:: TASK REQUIREMENTS ::
Retype the listing below, from the line containing "Vireo falcon logo" through the final line, including both.

:: DATA SECTION ::
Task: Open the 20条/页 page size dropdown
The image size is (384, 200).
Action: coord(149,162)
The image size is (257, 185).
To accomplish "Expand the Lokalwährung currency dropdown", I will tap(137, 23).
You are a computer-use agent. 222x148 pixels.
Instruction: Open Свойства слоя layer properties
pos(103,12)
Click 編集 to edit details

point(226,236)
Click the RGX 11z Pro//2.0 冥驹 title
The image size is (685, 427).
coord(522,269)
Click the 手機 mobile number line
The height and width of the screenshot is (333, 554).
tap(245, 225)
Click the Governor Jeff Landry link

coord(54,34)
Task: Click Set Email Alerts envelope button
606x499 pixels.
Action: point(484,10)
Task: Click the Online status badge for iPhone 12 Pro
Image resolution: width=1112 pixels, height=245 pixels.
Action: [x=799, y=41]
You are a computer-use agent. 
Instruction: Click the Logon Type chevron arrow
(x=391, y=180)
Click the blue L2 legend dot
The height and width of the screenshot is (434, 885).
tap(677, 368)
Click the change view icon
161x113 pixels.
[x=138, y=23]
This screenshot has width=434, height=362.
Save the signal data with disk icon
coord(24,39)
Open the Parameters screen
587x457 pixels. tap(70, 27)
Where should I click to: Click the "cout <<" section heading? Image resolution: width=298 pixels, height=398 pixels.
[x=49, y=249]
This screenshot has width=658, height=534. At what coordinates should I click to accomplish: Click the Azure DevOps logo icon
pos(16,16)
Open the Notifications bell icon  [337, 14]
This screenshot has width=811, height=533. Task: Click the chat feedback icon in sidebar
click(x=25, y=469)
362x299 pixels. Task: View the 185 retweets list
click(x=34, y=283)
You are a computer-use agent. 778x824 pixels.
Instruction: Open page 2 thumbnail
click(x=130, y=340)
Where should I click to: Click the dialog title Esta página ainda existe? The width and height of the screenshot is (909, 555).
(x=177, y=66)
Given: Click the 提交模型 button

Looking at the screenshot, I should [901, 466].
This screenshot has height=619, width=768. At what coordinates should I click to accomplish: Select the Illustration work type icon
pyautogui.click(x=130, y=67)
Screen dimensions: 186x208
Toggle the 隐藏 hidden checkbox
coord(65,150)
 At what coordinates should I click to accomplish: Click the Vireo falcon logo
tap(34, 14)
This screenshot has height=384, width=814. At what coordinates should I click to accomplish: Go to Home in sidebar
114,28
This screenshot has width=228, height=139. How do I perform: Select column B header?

:: EXPECTED OUTPUT ::
 At what coordinates should I click to accomplish: Click the Vireo falcon logo
tap(34, 14)
This screenshot has height=384, width=814. At what coordinates should I click to accomplish: Go to Home in sidebar
114,28
This screenshot has width=228, height=139. How do I perform: Select column B header?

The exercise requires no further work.